Aber so neu sind Klieves Gedanken gar nicht. Gerade in Krisenzeiten wurde an den Städten des Ruhrgebietes herumgedocktert, hier was abgeschnitten und da hinzugefügt. Eine der bekanntesten Städte für solche Operationen ist Gelsenkirchen, 1929 aus den beiden relativ neuen Großstädten Gelsenkirchen und Buer zusammen gelegt. Buer entwickelte sich in dem halben Jahrhundert davor von einem Kirchspiel zu einer Großstadt mit mehr als 100.000 Einwohnern und gehörte ursprünglich zum Kreis Recklinghausen. Die Probleme der Weimarer Republik, eine Neuausrichtung der Wirtschaftsunternehmen und die Folgen der Weltwirtschaftskrise Ende der 20er Jahre des 19. Jahrhunderts ließen diesen Schritt als sinnvoll erscheinen. Zuvor ist bereits Wattenscheid von Gelsenkirchen an Bochum abgetreten worden und Rotthausen, das zuvor zum Landkreis Essen gehörte, kam 1924 zu Gelsenkirchen.
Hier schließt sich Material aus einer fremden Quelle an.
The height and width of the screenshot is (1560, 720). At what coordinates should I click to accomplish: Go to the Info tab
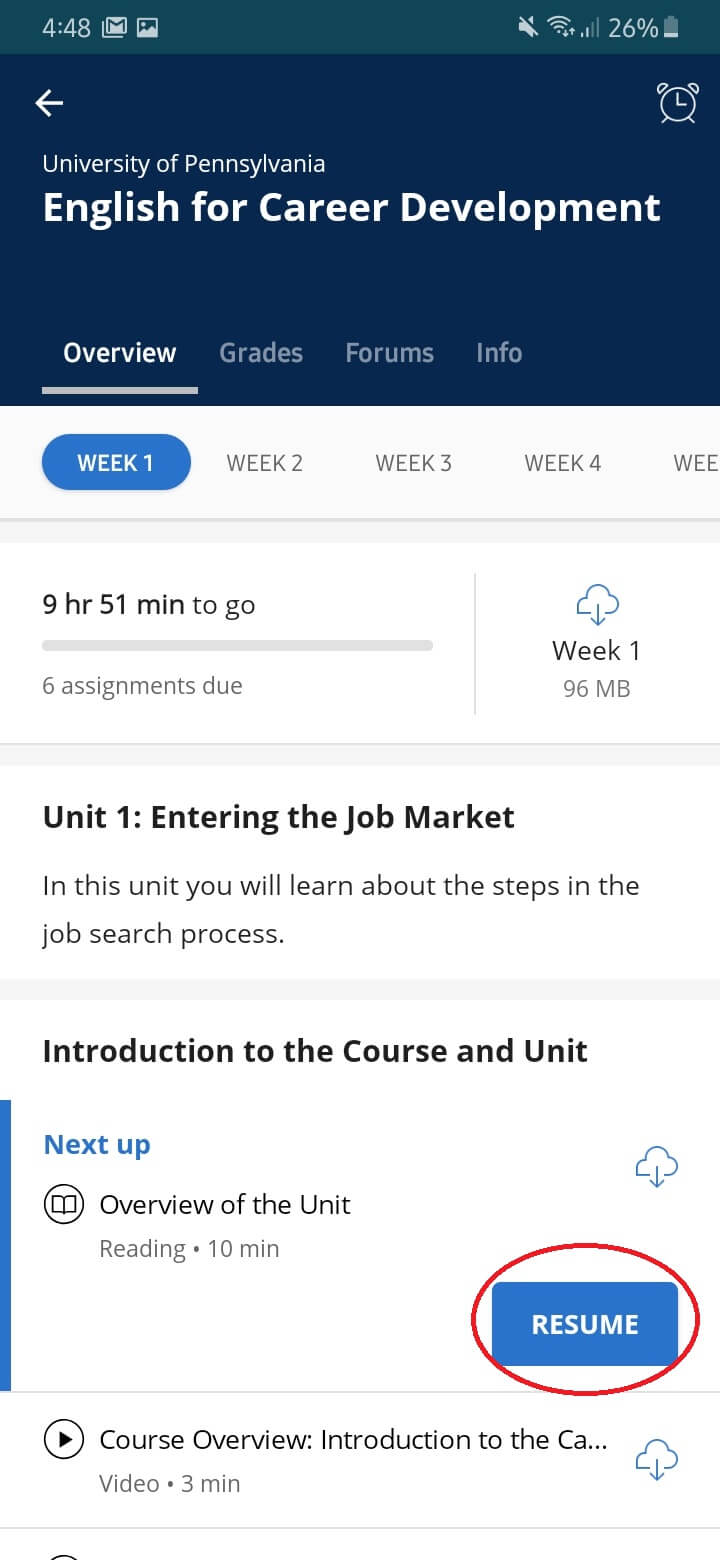click(x=499, y=353)
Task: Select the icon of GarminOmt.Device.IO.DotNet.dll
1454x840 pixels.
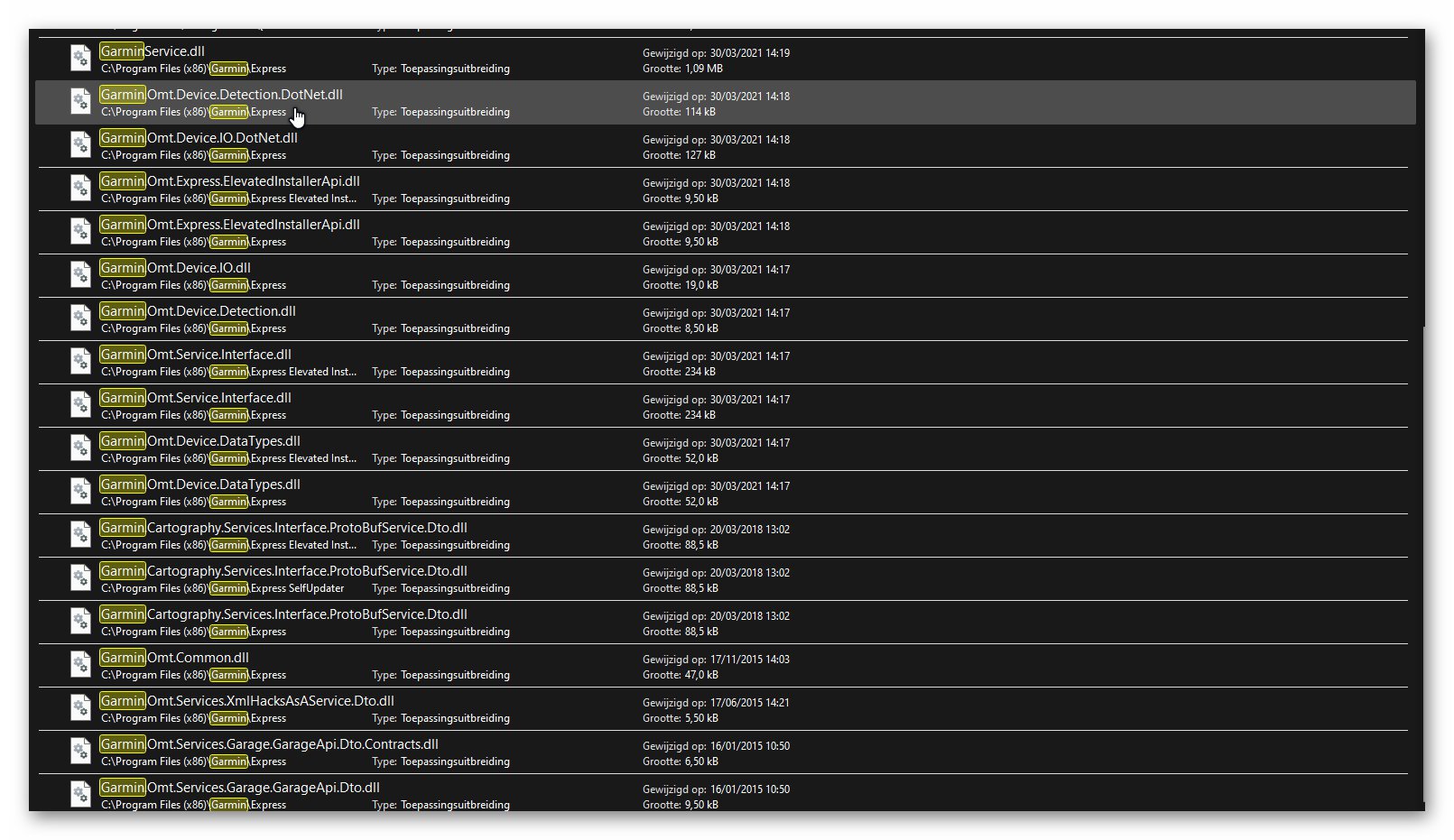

Nach dem zweiten Weltkrieg gab es dann erneut heftige Diskussionen um die Verschiebung von Stadtteilen und Gemeinden. Stichwort Gla-Bot-Ki und die Kommunale Neuordnung in den 70ern. Der Kreis Recklinghausen wurde weiter zerhackstückelt. Kirchellen und Gladbeck kamen damals zu Bottrop. Gladbeck klagte erfolgreich vor dem OVG Münster und wurde wieder nach diesem kurzen Intermezzo wieder in den Kreis Recklinghausen eingegliedert. Kirchhellen verblieb bei Bottrop, um nicht Gelsenkirchen angegliedert zu werden. Die Vorstellungen der Gelsenkirchener Stadtverantwortlichen ging damals sogar noch wesentlich weiter. So sollte auch Gladbeck und Altendorf-Ulfkotte (der nördlichste Stadtteil Dorstens) zu Gelsenkirchen kommen.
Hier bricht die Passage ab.